[Records for pointing to text and elements]
....................

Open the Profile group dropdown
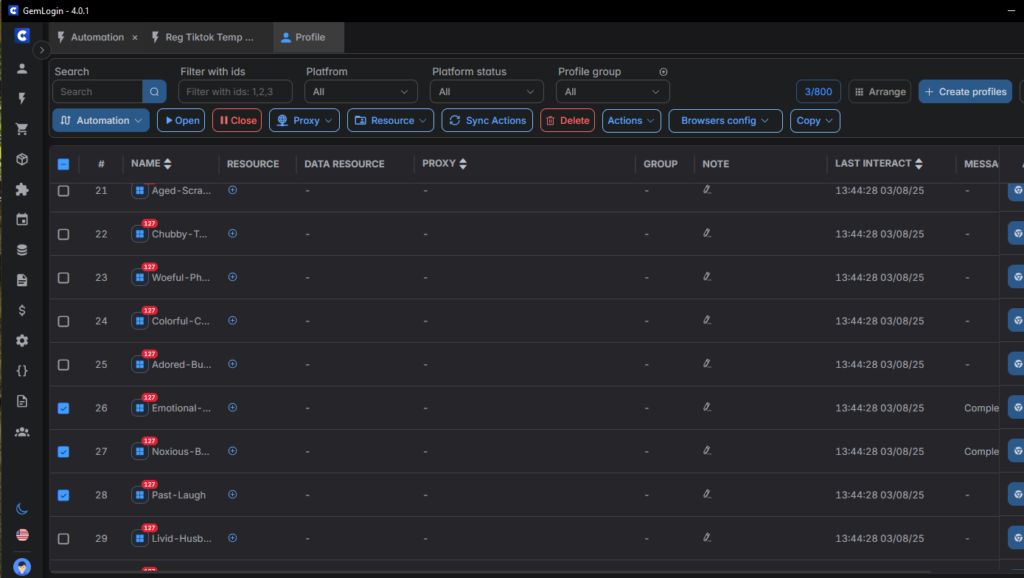Image resolution: width=1024 pixels, height=578 pixels. (x=613, y=92)
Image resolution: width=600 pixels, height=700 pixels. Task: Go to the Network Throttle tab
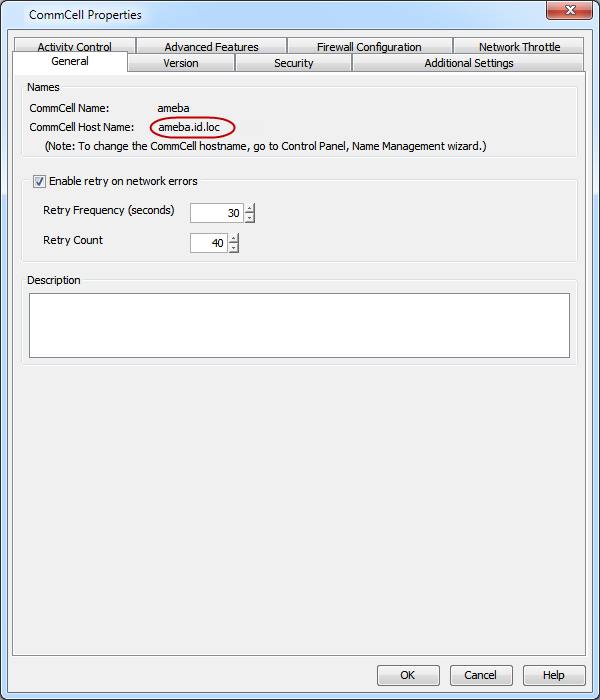coord(519,47)
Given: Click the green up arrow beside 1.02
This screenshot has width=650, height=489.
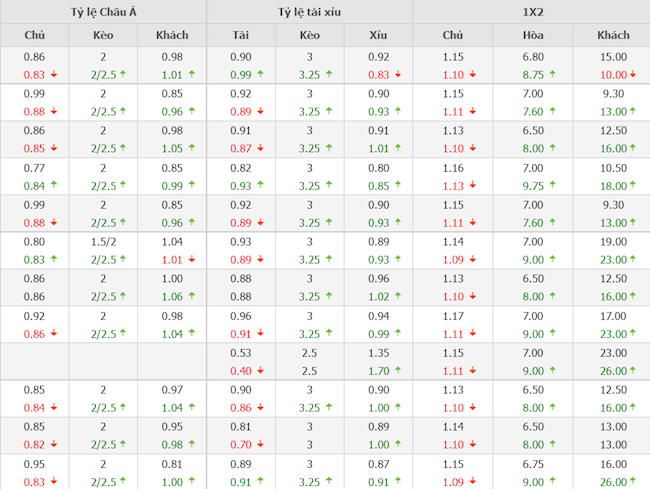Looking at the screenshot, I should click(397, 296).
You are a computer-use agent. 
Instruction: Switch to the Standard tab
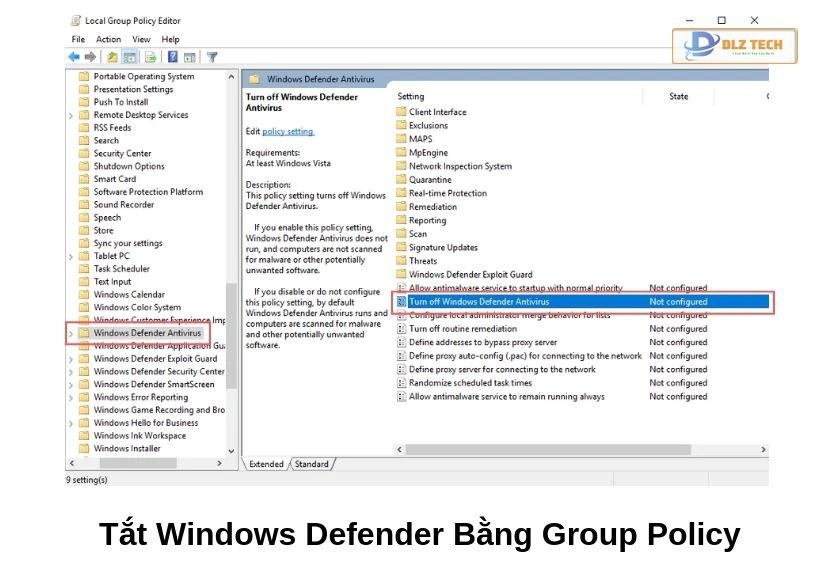click(311, 464)
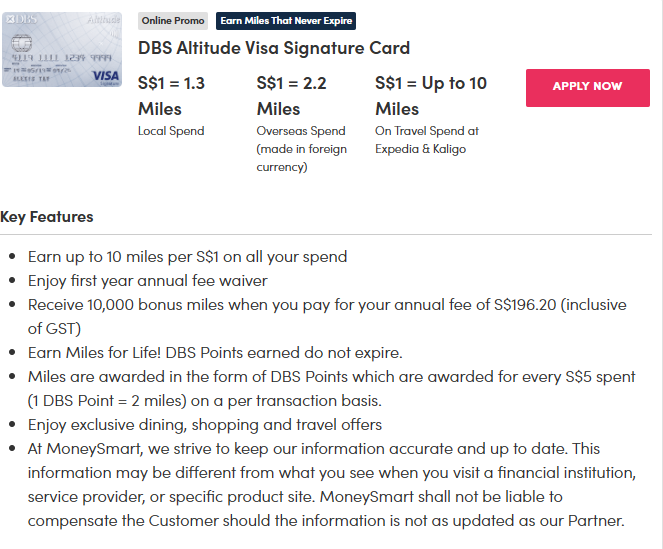
Task: Select the Online Promo badge
Action: pos(173,21)
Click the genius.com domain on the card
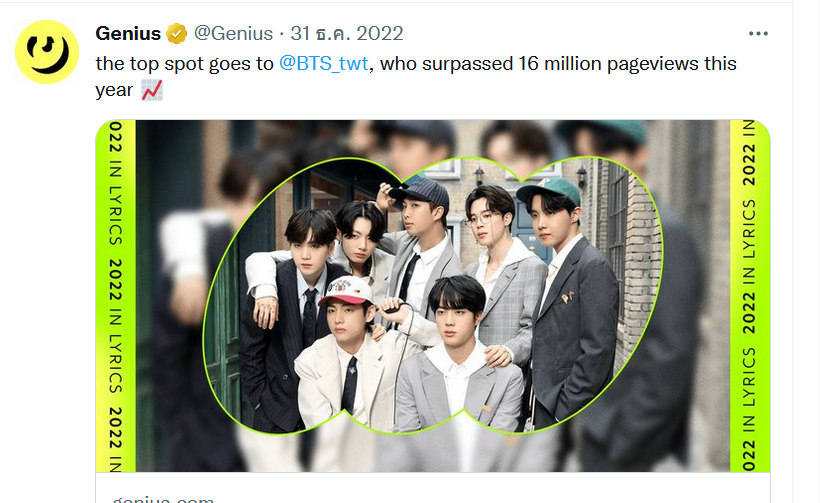The height and width of the screenshot is (503, 820). (163, 499)
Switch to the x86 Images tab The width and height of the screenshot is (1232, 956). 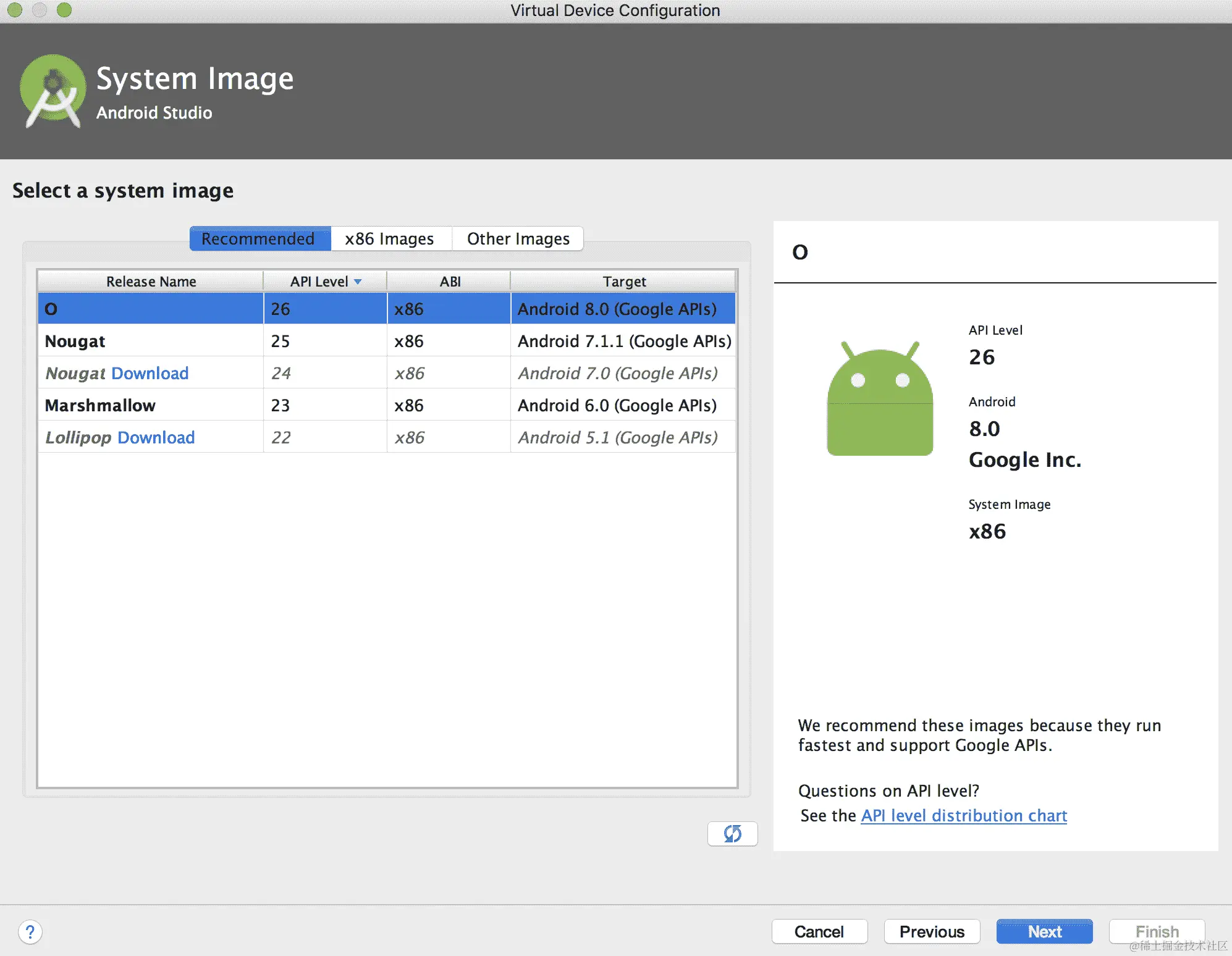(x=389, y=239)
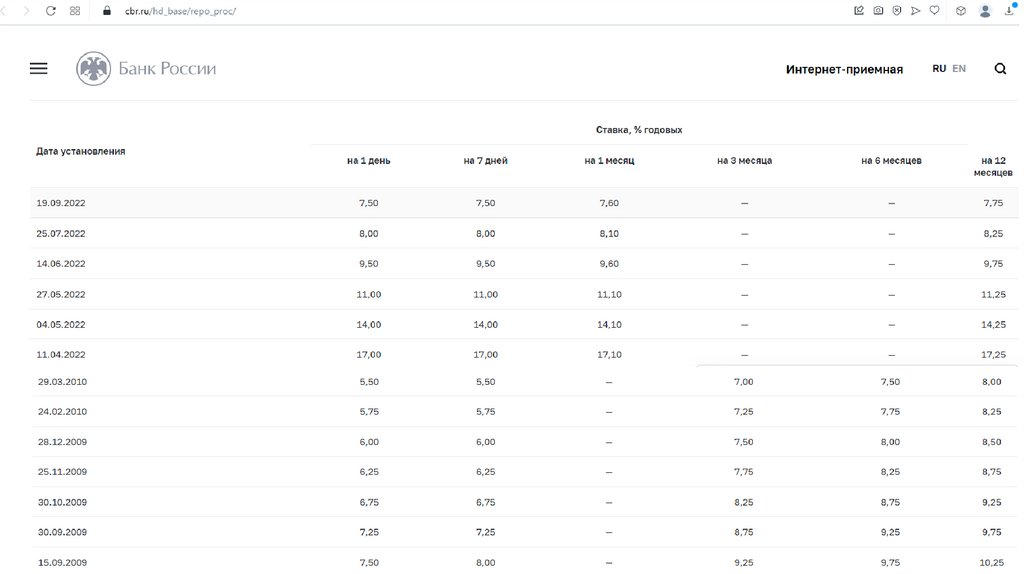Click the send page arrow icon
Viewport: 1024px width, 574px height.
tap(916, 11)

....................

### PROBLEM REQUIREMENTS:
Return verbatim the stretch of entries from the start through the line containing "Action: pos(173,21)", including both ends. Leave the pictures out.

### ANSWER FOR THE TASK:
Open the Profile group dropdown
Image resolution: width=1024 pixels, height=578 pixels. (x=613, y=92)
Image resolution: width=600 pixels, height=700 pixels. Task: Go to the Network Throttle tab
coord(519,47)
Given: Click the green up arrow beside 1.02
This screenshot has width=650, height=489.
Looking at the screenshot, I should click(397, 296).
You are a computer-use agent. 
Instruction: Switch to the Standard tab
click(311, 464)
Task: Select the Online Promo badge
Action: pos(173,21)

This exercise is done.